A soldier who narrowly survived enemy attacks while serving in Burma (now Myanmar) during WWII has celebrated his 100th birthday.
The Home provides loving, compassionate care to veterans and their partners living with disability or dementia.
The great-grandad enjoyed an outdoor party with family in the Home’s garden on Sunday 12 May, before celebrating with other residents two days later.
As well as his birthday card from Her Majesty The Queen, Peter also received a letter from the Burma Star Memorial Fund, on behalf of its Patron Prince Charles.
Peter joined the Army straight from school in 1940, at the age of 18, and was commissioned into the Royal Engineers.
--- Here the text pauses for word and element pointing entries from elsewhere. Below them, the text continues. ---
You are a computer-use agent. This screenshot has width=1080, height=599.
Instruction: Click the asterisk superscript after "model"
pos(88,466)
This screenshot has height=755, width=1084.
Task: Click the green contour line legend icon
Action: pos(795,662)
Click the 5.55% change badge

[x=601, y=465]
His love of adventure and new challenges led him to training in India, where he built bridges and helped set and clear mines. During this time, he fell in love with India and would later live in the country.
He then returned to Burma, helping build a mule track during the monsoon and an arched bridge. Peter was part of the Battle of the Box – which provided a welcome victory against the Japanese after successive failures and retreats – and later survived a deadly assault by enemy troops, which claimed the lives of several men he was with.
Peter’s daughter Christine said: “He had a great 100th birthday party and he loved having his family with him. It was a lovely day.”
Speaking about the Home, Christine continued: “It was great to find somewhere that had a connection to his past. He spent very little of his adult life in England, so he doesn’t know much about The Beatles, but he knows about the military!”